Since then, especially after the war with the welfare state, there has been a growth in the middle classes with pushes and pulls of the market and the state (left-right). It is hubris to not recognise how the state has done this too, but still when I talk to people out campaigning I get the usual anger about means testing and the so called “benefits society.” When my granny bought her pebble dashed terrace in the ’80s as a strong working woman was she part of this “benefits society?” Society built her house, she paid the rents, she then bought it with money from her job in the health service.
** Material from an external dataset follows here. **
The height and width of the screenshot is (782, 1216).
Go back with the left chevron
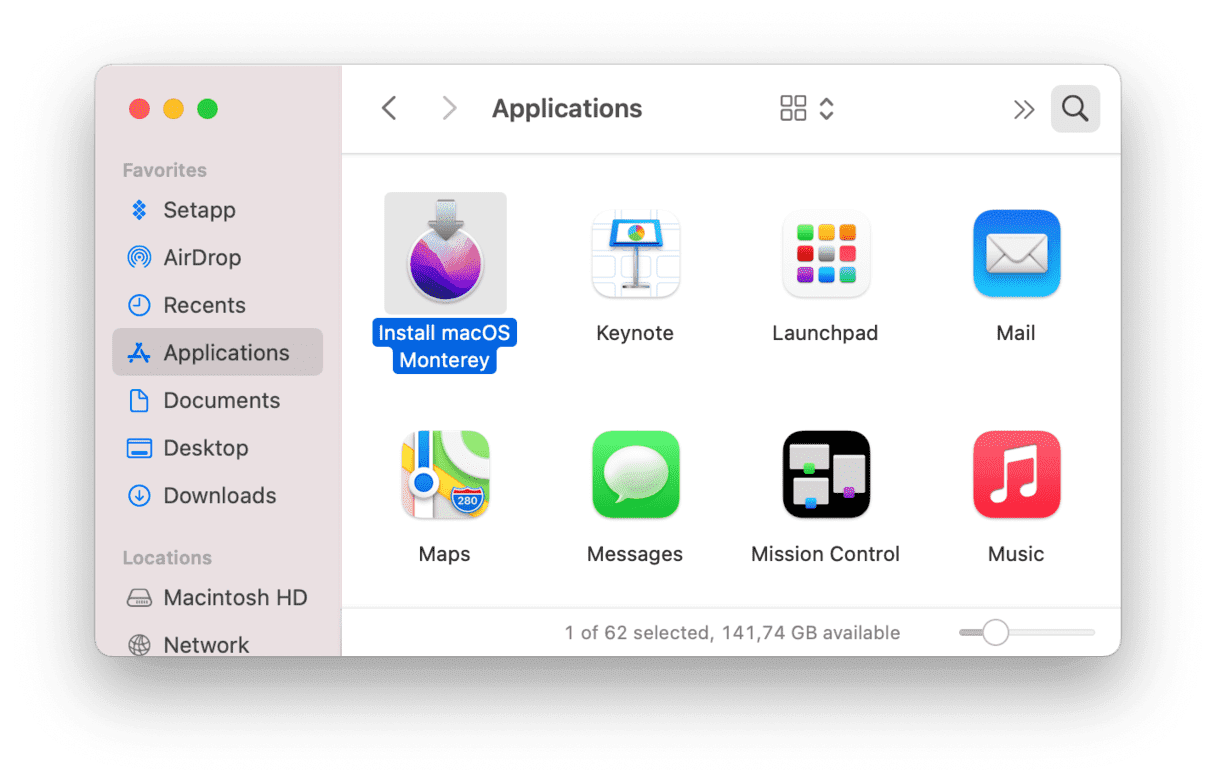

Our squeamishness with class is a refusal to accept that stable societies have strong middle classes and that getting as many people to join it should be the goal of said society. Canadian Prime Minister Justin Trudeau seems to talk of nothing else. The late Robert Campbell put it best when he said to me and the other moderators that the distinction in our society today is between a guaranteed salary/wages and the instability of the zero hours/casual ‘gig’ economy. Shouldn’t it be our goal that if somebody is stuck in the latter, we provide them with ample opportunity to join the former?
Jay is a Derry native now living in south Antrim and working in Belfast. His writing spans Law, Economics and International relations.